As AI functionality becomes further embedded within commonly used software, requiring experts to identify every instance of AI-assisted functionality may quickly become impractical.

AI disclosure should align with existing expert obligations

Experts already operate within a well-established framework under the Civil Procedure Rules.

In particular, experts must identify the sources relied upon and disclose those who have assisted in preparing the report.

Any new requirements relating to AI would therefore sit most naturally within the existing framework governing expert evidence.

The statement of truth confirms the honesty and independence of the expert’s opinion. It was not designed to catalogue the technical tools used during report preparation.

Expert reports traditionally focus on the evidence relied upon and the reasoning supporting the conclusions, rather than the mechanics of the analytical process.

The definition of AI presents practical challenges

A further difficulty is the breadth of the term artificial intelligence.

AI functionality is increasingly embedded within everyday software tools, and users may not always know when such functionality is operating.

Rules requiring disclosure of AI use therefore need to be framed carefully to avoid creating obligations that may be difficult for experts to identify or comply with in practice.

Technology in professional work continually evolves

Professional practice has always evolved alongside technological change.

Experts routinely use electronic document systems, internet research tools and data analytics software. These are not normally disclosed to the court.

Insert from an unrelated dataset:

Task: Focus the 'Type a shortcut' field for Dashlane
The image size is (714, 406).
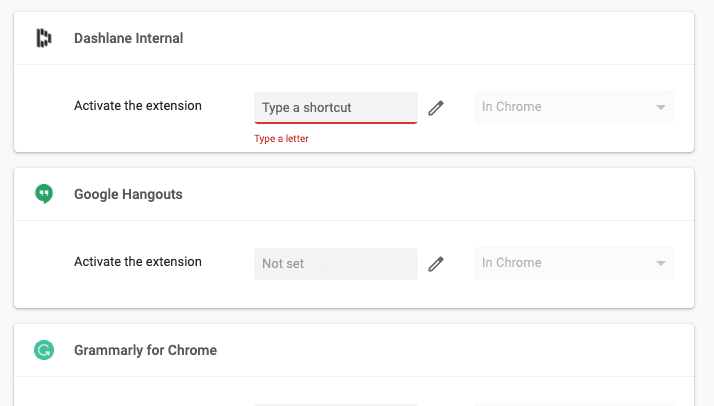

Instead, experts disclose the sources relied upon and the reasoning behind their conclusions.

In many respects, AI represents a further development of existing research and analytical tools rather than a fundamentally new category of technology.

A proportionate approach to AI disclosure in expert evidence

A practical and proportionate approach may therefore be: no disclosure for routine administrative or analytical assistance, and disclosure only where AI has materially contributed to the substantive analysis or conclusions of the expert report.

Ultimately, the essential safeguard in expert evidence is unchanged: the expert’s independent judgement and responsibility for the opinion presented to the court.


Richard Formby is a forensic accountant and expert witness. This article draws on his response to the Civil Justice Council consultation on the use of artificial intelligence in the courts.